Owczarek nie podnosił głosu nawet na najgłupsze barany, które oddalały się od stada, ale na komunistów szczekał tak, że aż sierść zjeżyła mu się na karku. Zwiadowcy podeszli bliżej, a komisarz polityczny oddziału, zawsze idący na przedzie, żeby dawać przykład, zabił Oriona strzałem z rewolweru. Potem powie, że pies mógł zaalarmować wojska rządowe. Ale Kostas Tosidos mu nie uwierzył. Co jest bardziej alarmujące dla wojsk rządowych: szczekanie psa czy huk wystrzału?

Wybiegł z chaty i chwycił motykę, jedyną broń, jaką miał pod ręką, ale ci z DSE wycelowali w niego karabiny. Komisarz kazał mu rzucić narzędzie i stanąć pod ścianą. Potem wyznaczył wartownika, który mógł liczyć sobie piętnaście, może szesnaście lat. Wyrostek uniósł ciężki karabin i wymierzył prosto w twarz Kostasa. Był chudy i wygłodzony. W oczach miał gorączkę, a jego przezroczysta skóra opinała kości, podpowiadając wyobraźni, jak będzie wyglądał szkielet chłopaka. Wszystko, co wkrótce z niego zostanie.

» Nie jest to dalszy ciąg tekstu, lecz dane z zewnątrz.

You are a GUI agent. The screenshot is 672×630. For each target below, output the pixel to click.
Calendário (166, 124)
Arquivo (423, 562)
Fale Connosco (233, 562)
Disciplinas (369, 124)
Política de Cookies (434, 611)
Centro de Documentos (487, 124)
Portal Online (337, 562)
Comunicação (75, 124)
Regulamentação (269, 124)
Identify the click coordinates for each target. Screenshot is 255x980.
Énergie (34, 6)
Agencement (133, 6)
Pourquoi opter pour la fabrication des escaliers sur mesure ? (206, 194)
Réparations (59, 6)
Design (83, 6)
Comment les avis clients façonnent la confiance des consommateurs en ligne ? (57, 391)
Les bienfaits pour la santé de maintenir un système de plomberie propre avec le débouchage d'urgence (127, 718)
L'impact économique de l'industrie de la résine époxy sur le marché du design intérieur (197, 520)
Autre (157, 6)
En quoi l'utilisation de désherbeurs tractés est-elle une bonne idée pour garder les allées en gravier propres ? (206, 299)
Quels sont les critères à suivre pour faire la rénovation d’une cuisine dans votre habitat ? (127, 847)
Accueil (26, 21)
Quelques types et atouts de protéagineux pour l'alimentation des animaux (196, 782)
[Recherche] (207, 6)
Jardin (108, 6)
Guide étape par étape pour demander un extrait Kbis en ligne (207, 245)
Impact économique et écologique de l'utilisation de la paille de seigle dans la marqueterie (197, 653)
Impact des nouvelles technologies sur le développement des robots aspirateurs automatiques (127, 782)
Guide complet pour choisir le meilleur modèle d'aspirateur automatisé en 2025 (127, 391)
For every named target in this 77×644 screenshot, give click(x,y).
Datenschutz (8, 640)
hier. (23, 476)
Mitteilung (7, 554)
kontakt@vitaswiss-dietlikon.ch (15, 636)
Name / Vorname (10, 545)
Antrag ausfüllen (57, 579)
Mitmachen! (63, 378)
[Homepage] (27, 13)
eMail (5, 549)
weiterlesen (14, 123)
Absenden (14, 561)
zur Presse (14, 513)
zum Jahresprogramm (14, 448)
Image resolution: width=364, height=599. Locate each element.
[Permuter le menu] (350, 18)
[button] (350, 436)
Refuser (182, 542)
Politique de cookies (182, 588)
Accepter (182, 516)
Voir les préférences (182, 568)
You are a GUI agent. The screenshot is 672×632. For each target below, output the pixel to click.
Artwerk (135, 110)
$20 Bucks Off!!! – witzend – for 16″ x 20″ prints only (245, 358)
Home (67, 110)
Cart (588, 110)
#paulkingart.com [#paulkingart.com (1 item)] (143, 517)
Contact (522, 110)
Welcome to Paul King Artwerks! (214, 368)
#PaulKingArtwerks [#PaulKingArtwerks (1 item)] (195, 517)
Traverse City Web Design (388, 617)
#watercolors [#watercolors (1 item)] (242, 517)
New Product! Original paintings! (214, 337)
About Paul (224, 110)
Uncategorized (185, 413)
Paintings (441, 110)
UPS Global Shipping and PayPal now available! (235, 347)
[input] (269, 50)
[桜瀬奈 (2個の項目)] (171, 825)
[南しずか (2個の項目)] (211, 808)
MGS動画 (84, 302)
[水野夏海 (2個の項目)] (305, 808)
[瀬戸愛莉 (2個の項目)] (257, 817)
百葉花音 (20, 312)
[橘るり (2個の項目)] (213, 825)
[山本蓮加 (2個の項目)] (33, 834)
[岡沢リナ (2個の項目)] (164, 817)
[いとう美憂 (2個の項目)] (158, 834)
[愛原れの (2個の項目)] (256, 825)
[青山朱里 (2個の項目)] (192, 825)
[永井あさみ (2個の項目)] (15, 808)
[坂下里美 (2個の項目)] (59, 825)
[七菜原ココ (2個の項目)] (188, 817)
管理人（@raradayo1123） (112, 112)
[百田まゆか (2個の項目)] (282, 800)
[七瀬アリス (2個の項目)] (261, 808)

Ręce niemal pozbawione mięśni mdlały mu od ciężaru broni. Nerwowo przyglądał się kolejnym wieśniakom, których ustawiano pod ścianą chaty Tosidosów. Wiedział, że jeśli zaatakują i zdąży strzelić, zabije najwyżej jednego z nich. Sekundę później, zanim przybiegną koledzy z oddziału przeczesujący osadę, inny wieśniak poderżnie mu gardło. Górale z albańskiego pogranicza przychodzili na świat z nożami w ręku.

Przełknął ślinę i mocniej zacisnął dłonie na karabinie. Wodził nim z lewej na prawą i z powrotem, jakby chciał sprawiedliwie obdarzyć groźbą śmierci wszystkich pięciu mężczyzn stojących pod murem.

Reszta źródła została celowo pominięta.